**Given instruction**
Render every line of the data below as a Markdown table with two columns, No. and Line. Number the rows in order and skip any blank lines.

Entries for locating text and elements:
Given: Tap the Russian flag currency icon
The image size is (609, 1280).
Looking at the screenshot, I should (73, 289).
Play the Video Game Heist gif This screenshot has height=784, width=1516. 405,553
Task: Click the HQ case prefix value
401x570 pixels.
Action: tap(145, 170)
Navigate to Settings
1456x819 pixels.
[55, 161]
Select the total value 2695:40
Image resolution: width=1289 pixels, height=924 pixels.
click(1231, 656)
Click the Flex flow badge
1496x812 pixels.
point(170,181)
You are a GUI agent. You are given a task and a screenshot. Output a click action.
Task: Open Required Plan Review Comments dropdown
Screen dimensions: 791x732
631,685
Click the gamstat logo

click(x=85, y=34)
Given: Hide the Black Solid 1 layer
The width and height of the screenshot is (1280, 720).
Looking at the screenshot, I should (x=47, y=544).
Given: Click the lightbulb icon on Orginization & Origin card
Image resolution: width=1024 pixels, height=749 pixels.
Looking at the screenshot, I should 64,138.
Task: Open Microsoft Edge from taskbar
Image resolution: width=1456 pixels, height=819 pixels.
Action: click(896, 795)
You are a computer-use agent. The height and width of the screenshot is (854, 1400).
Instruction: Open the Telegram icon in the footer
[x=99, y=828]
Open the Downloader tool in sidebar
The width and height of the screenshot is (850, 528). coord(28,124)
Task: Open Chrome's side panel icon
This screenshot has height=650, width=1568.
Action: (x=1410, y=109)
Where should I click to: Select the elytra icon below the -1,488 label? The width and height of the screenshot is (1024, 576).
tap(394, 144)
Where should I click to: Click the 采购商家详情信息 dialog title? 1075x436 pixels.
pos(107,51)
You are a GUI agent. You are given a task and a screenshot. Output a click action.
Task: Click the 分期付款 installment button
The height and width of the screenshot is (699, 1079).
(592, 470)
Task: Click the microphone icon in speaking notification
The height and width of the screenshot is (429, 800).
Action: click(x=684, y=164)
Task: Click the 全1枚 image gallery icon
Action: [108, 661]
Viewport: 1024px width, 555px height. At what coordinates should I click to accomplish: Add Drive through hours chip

**Exercise result**
| No. | Line |
|---|---|
| 1 | Given: Tap the Russian flag currency icon |
| 2 | The image size is (609, 1280). |
| 3 | Looking at the screenshot, I should (73, 289). |
| 4 | Play the Video Game Heist gif This screenshot has height=784, width=1516. 405,553 |
| 5 | Task: Click the HQ case prefix value |
| 6 | 401x570 pixels. |
| 7 | Action: tap(145, 170) |
| 8 | Navigate to Settings |
| 9 | 1456x819 pixels. |
| 10 | [55, 161] |
| 11 | Select the total value 2695:40 |
| 12 | Image resolution: width=1289 pixels, height=924 pixels. |
| 13 | click(1231, 656) |
| 14 | Click the Flex flow badge |
| 15 | 1496x812 pixels. |
| 16 | point(170,181) |
| 17 | You are a GUI agent. You are given a task and a screenshot. Output a click action. |
| 18 | Task: Open Required Plan Review Comments dropdown |
| 19 | Screen dimensions: 791x732 |
| 20 | 631,685 |
| 21 | Click the gamstat logo |
| 22 | click(x=85, y=34) |
| 23 | Given: Hide the Black Solid 1 layer |
| 24 | The width and height of the screenshot is (1280, 720). |
| 25 | Looking at the screenshot, I should (x=47, y=544). |
| 26 | Given: Click the lightbulb icon on Orginization & Origin card |
| 27 | Image resolution: width=1024 pixels, height=749 pixels. |
| 28 | Looking at the screenshot, I should 64,138. |
| 29 | Task: Open Microsoft Edge from taskbar |
| 30 | Image resolution: width=1456 pixels, height=819 pixels. |
| 31 | Action: click(896, 795) |
| 32 | You are a computer-use agent. The height and width of the screenshot is (854, 1400). |
| 33 | Instruction: Open the Telegram icon in the footer |
| 34 | [x=99, y=828] |
| 35 | Open the Downloader tool in sidebar |
| 36 | The width and height of the screenshot is (850, 528). coord(28,124) |
| 37 | Task: Open Chrome's side panel icon |
| 38 | This screenshot has height=650, width=1568. |
| 39 | Action: (x=1410, y=109) |
| 40 | Where should I click to: Select the elytra icon below the -1,488 label? The width and height of the screenshot is (1024, 576). |
| 41 | tap(394, 144) |
| 42 | Where should I click to: Click the 采购商家详情信息 dialog title? 1075x436 pixels. |
| 43 | pos(107,51) |
| 44 | You are a GUI agent. You are given a task and a screenshot. Output a click action. |
| 45 | Task: Click the 分期付款 installment button |
| 46 | The height and width of the screenshot is (699, 1079). |
| 47 | (592, 470) |
| 48 | Task: Click the microphone icon in speaking notification |
| 49 | The height and width of the screenshot is (429, 800). |
| 50 | Action: click(x=684, y=164) |
| 51 | Task: Click the 全1枚 image gallery icon |
| 52 | Action: [108, 661] |
| 53 | Viewport: 1024px width, 555px height. At what coordinates should I click to accomplish: Add Drive through hours chip |